2019-10-10 Thread Rony G. Flatscher (Apache)
Hi Chris,

> On 10/9/19 07:08, Rony G. Flatscher (Apache) wrote:
> > On 08.10.2019 21:16, André Warnier (tomcat) wrote:
> >> On 08.10.2019 17:11, Rony G. Flatscher (Apache) wrote:
> >>> Does anyone know of any tutorials that would demonstrate how to
> >>> use any javax.script language in JSPs instead of Java (e.g.
> >>> using Jython or JavaScript instead)?

... cut ...

> My own (particularly uninformed) opinion is that most scripting
> languages that have wanted to get into JVMs/app servers have simply
> built their own technologies to handle everything, so it doesn't run
> through JSP itself.
>
> For example, Lucee[1] is a CFML implementation in Java, but it doesn't
> (always) use JSP. They have a separate "interpreter" for it instead of
> building huge tag libraries to fit it into JSP. (I say "interpreted"
> because I don't know if they actually interpret the files each time on
> demand, or if there is a compilation step at some point.
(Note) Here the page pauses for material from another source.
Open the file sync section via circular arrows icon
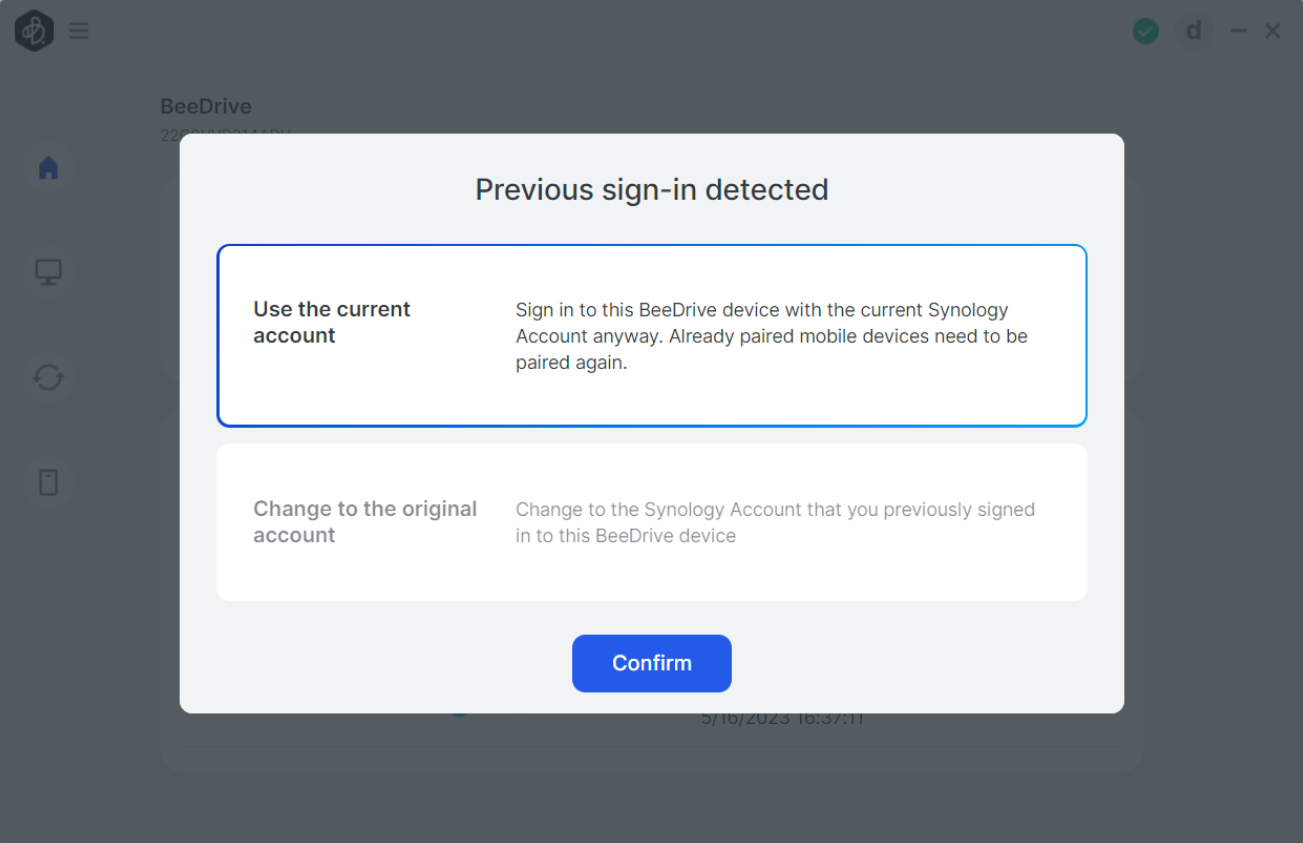click(48, 378)

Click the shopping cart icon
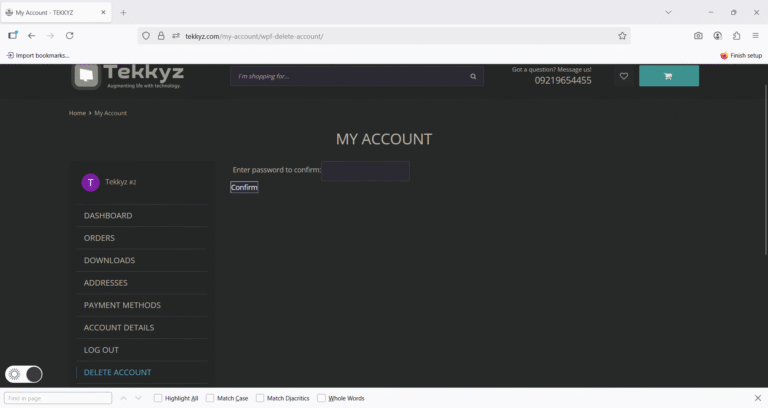pyautogui.click(x=668, y=76)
It doesn't
> really matter either way.)
>
> I haven't looked at it in depth, but I believe this is also what
> Apache JGroovy[2] does.
>
> -chris
>
> [1] https://lucee.org/
> [2] https://groovy-lang.org/

Maybe if some standard "script" taglib library for javax.script languages 
existed like the
proof-of-concept one in [1] then that could be exploited/(re)used rather than 
coming up with
non-standard implementations of their own.

---rony

[1]

with an example that instrumentaes PHP and Rexx.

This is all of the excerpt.